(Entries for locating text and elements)
● ● ● ● ● ● ●

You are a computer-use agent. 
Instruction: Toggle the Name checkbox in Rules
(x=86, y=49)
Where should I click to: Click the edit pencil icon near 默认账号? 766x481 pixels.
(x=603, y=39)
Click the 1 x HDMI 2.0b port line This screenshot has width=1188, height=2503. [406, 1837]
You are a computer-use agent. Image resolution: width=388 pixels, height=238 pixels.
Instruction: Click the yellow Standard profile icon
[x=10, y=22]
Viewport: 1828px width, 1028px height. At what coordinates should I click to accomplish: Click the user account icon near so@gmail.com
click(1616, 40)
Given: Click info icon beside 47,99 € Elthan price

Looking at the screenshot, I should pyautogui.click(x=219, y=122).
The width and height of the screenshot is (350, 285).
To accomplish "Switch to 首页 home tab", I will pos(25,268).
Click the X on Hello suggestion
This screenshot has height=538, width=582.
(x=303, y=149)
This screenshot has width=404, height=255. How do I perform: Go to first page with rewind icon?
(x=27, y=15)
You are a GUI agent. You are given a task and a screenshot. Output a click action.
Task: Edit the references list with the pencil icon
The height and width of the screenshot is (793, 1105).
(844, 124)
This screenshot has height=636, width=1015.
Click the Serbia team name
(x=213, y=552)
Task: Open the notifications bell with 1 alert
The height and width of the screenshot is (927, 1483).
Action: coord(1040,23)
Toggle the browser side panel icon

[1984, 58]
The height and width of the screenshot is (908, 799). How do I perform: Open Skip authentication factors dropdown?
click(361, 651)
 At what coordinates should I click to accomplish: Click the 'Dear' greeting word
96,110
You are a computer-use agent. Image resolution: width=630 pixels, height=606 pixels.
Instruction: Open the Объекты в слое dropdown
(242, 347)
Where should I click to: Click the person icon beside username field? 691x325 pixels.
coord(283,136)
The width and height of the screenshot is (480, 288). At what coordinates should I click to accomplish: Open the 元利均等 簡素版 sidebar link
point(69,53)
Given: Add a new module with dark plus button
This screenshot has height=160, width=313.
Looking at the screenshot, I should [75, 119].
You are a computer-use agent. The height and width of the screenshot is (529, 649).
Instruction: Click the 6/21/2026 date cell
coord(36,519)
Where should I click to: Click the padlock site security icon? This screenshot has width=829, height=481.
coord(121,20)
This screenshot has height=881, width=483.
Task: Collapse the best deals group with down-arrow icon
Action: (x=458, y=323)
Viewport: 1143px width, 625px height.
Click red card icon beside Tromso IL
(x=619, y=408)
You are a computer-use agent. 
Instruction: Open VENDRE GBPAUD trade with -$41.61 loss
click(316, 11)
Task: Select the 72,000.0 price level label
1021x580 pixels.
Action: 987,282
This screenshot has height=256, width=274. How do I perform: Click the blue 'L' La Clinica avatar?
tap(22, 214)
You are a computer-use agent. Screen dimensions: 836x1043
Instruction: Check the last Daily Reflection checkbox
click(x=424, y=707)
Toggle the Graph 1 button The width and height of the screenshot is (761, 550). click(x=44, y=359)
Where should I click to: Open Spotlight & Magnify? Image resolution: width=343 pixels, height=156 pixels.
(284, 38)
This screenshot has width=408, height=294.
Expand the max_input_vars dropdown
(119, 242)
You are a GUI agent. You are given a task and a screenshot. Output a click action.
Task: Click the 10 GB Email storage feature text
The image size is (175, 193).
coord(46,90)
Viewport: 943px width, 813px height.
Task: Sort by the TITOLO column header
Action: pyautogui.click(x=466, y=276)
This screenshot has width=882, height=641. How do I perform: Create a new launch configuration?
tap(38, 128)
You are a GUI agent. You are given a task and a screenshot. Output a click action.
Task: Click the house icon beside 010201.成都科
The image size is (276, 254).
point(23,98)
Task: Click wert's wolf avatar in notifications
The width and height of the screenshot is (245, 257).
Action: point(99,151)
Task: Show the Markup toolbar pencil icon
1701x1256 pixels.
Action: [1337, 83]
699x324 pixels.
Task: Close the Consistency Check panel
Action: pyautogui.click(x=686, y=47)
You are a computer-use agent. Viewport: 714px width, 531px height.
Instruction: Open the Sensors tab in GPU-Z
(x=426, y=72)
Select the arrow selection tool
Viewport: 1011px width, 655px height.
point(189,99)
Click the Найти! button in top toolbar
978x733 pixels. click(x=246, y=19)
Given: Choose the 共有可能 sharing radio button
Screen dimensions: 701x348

● ● ● ● ● ● ●

• WHAT YOU HAVE TO DO:
Rewrite the entries between the lines holding "Where should I click to: Click the person" and "Toggle the Graph", inclusive, with "padlock" changed to "lock" and everything else left as it is.

• TASK OUTPUT:
Where should I click to: Click the person icon beside username field? 691x325 pixels.
coord(283,136)
The width and height of the screenshot is (480, 288). At what coordinates should I click to accomplish: Open the 元利均等 簡素版 sidebar link
point(69,53)
Given: Add a new module with dark plus button
This screenshot has height=160, width=313.
Looking at the screenshot, I should [75, 119].
You are a computer-use agent. The height and width of the screenshot is (529, 649).
Instruction: Click the 6/21/2026 date cell
coord(36,519)
Where should I click to: Click the lock site security icon? This screenshot has width=829, height=481.
coord(121,20)
This screenshot has height=881, width=483.
Task: Collapse the best deals group with down-arrow icon
Action: (x=458, y=323)
Viewport: 1143px width, 625px height.
Click red card icon beside Tromso IL
(x=619, y=408)
You are a computer-use agent. 
Instruction: Open VENDRE GBPAUD trade with -$41.61 loss
click(316, 11)
Task: Select the 72,000.0 price level label
1021x580 pixels.
Action: 987,282
This screenshot has height=256, width=274. How do I perform: Click the blue 'L' La Clinica avatar?
tap(22, 214)
You are a computer-use agent. Screen dimensions: 836x1043
Instruction: Check the last Daily Reflection checkbox
click(x=424, y=707)
Toggle the Graph 1 button The width and height of the screenshot is (761, 550). click(x=44, y=359)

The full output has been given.